Quote the lines of the data below verbatim, beginning at the line that contains "Image resolution: width=417" and ending at the last line, both included, and excluding pictures.

[Saved entries]

★ ★ ★ ★

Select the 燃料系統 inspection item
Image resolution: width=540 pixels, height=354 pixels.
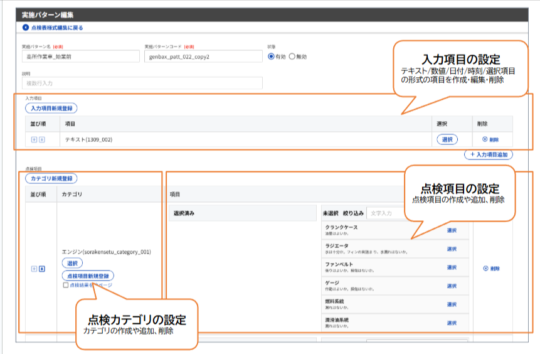[452, 304]
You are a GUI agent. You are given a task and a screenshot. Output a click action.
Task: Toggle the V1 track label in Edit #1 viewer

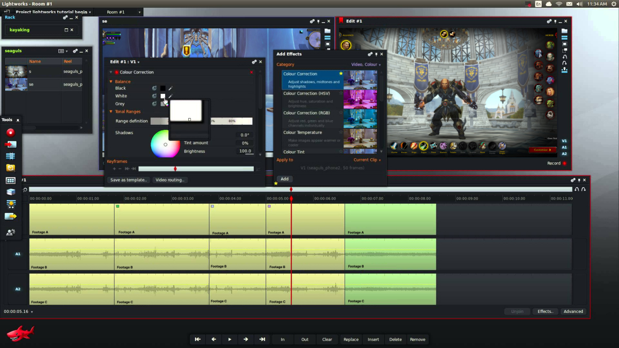564,140
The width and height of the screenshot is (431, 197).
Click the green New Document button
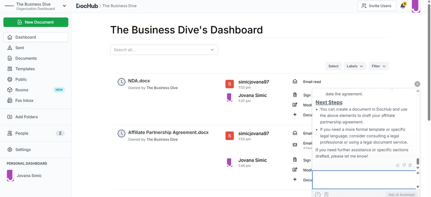[x=35, y=22]
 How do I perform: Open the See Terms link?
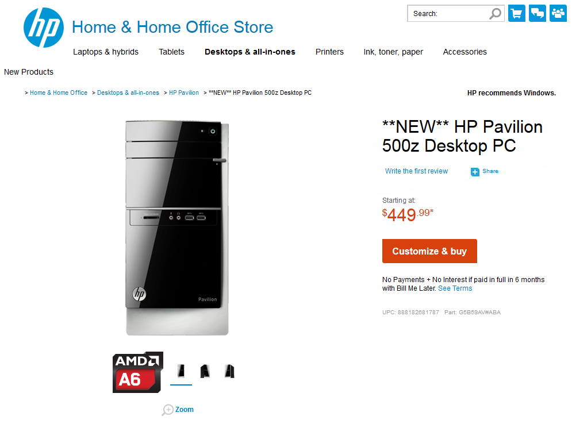pos(455,288)
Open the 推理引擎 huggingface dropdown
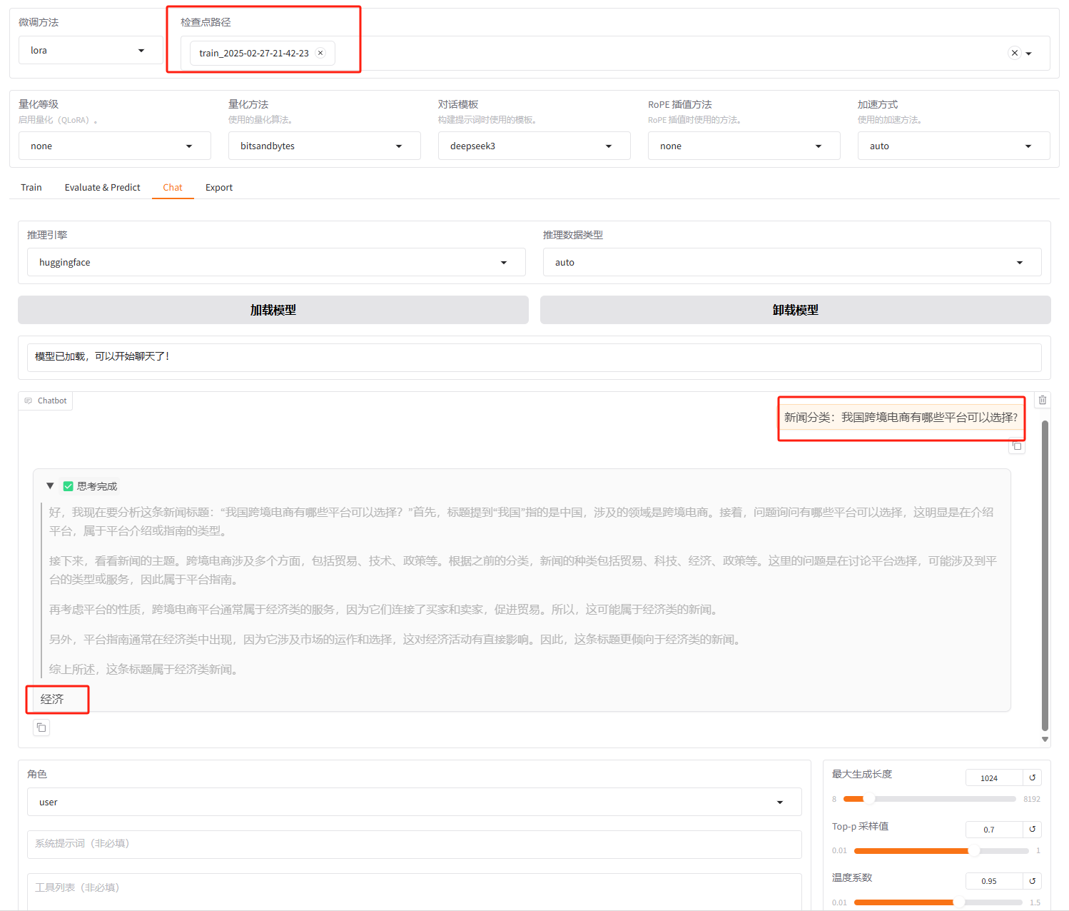This screenshot has width=1069, height=911. pyautogui.click(x=276, y=262)
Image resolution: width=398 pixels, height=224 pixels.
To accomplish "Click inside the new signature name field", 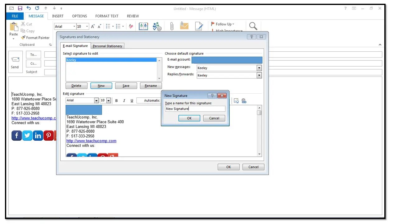I will 195,109.
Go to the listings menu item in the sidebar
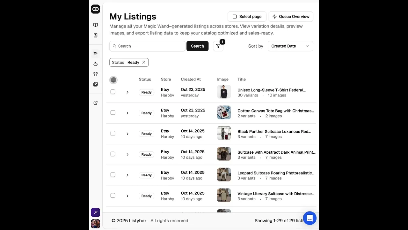The height and width of the screenshot is (230, 408). click(95, 54)
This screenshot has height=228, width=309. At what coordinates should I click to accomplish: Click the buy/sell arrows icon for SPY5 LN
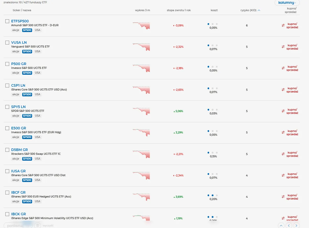(x=283, y=111)
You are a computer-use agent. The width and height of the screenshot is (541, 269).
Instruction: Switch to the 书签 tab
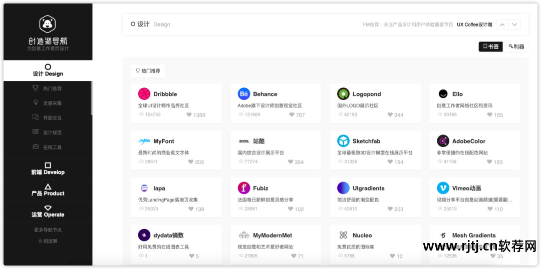(x=490, y=47)
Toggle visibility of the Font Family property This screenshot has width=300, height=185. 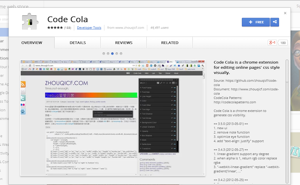click(x=175, y=87)
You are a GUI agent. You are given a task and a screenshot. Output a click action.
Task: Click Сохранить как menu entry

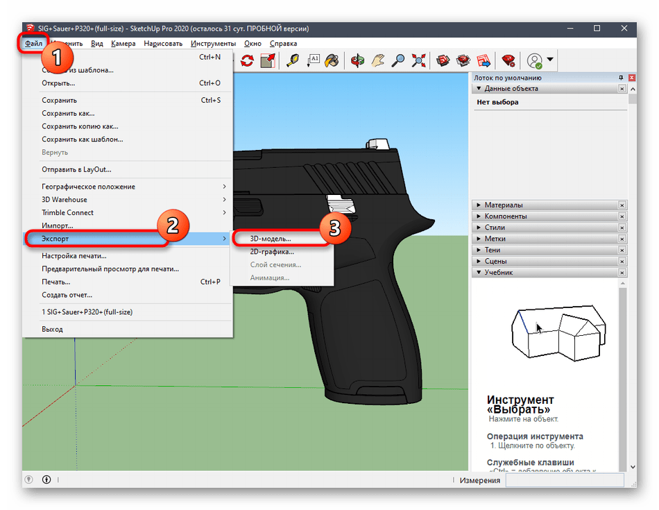[68, 113]
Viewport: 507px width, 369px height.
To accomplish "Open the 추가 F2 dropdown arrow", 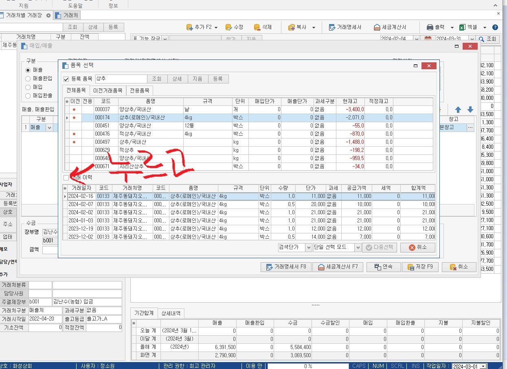I will [x=216, y=27].
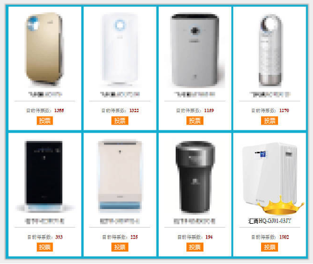The width and height of the screenshot is (313, 264).
Task: Open the HQ-GJ01-03JY product name link
Action: pyautogui.click(x=269, y=221)
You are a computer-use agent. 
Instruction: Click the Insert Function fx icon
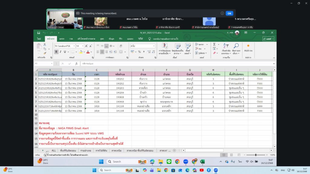[x=77, y=64]
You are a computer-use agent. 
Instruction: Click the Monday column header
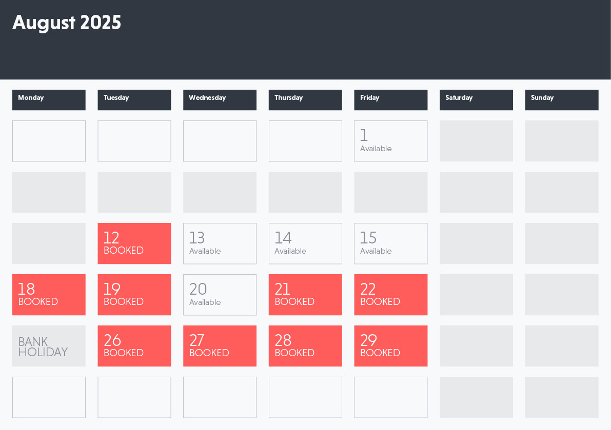(x=49, y=100)
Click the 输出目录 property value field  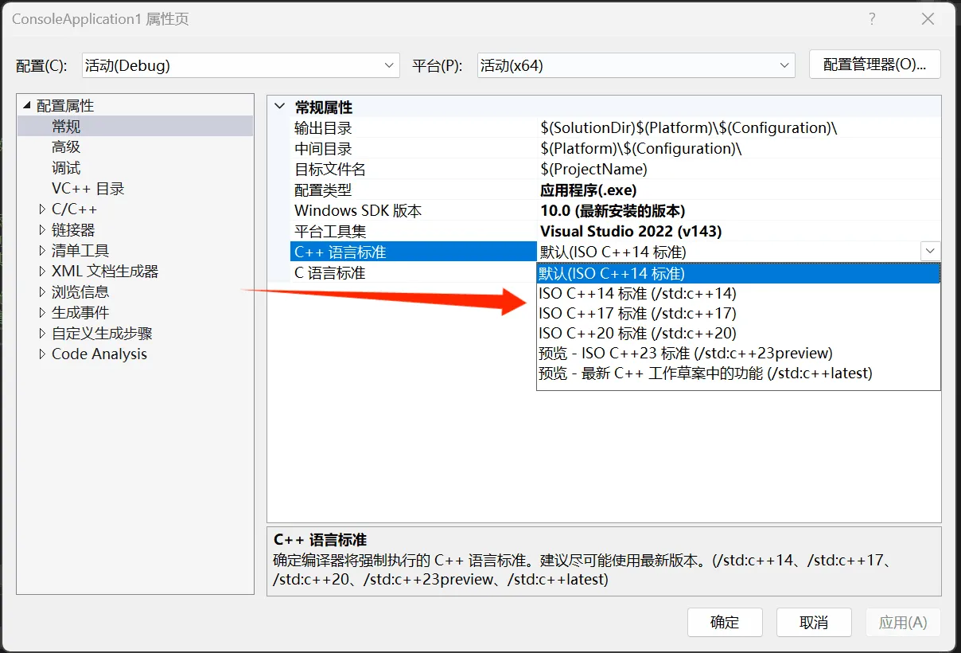point(736,127)
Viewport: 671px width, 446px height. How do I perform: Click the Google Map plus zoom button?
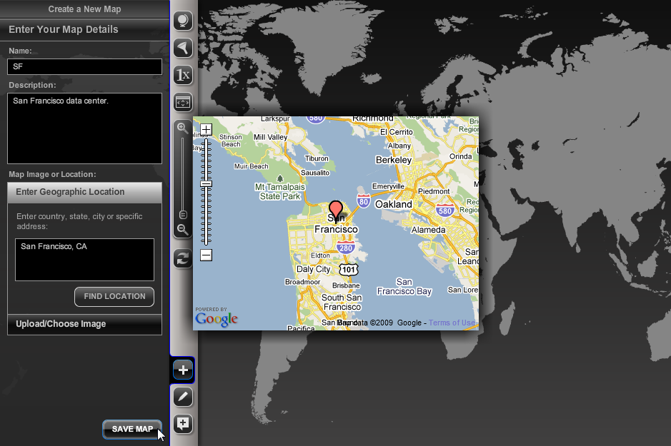(206, 130)
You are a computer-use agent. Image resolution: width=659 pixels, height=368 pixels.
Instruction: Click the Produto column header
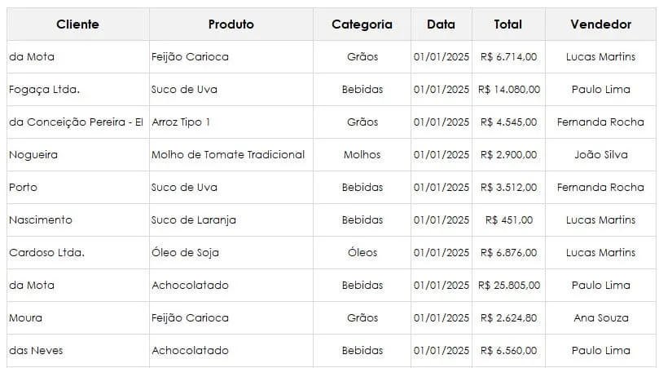231,24
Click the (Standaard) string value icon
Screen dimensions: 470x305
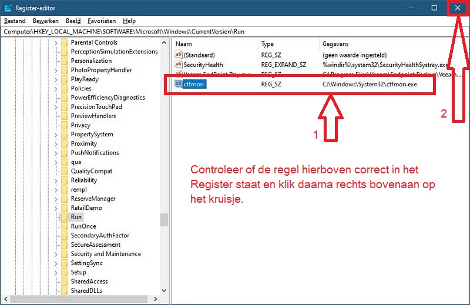click(x=179, y=55)
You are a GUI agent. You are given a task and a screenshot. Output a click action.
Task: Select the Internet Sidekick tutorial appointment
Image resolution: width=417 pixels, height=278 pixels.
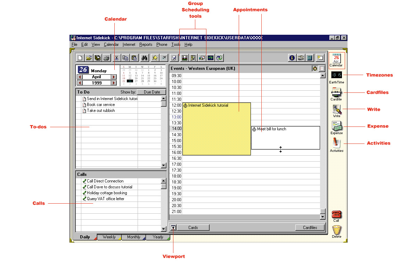click(216, 129)
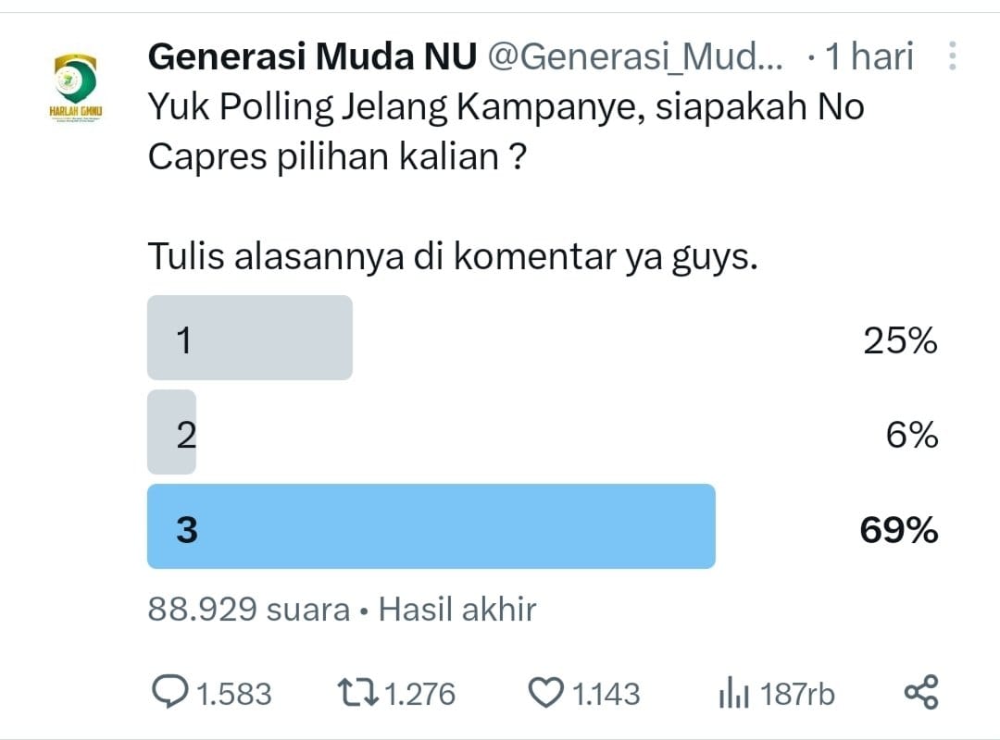1000x740 pixels.
Task: Tap the 1.583 replies count
Action: (x=234, y=694)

★ ★ ★ ★

» Task response
Image resolution: width=417 pixels, height=278 pixels.
click(216, 129)
1000x740 pixels.
Task: Tap the 1.583 replies count
Action: (x=234, y=694)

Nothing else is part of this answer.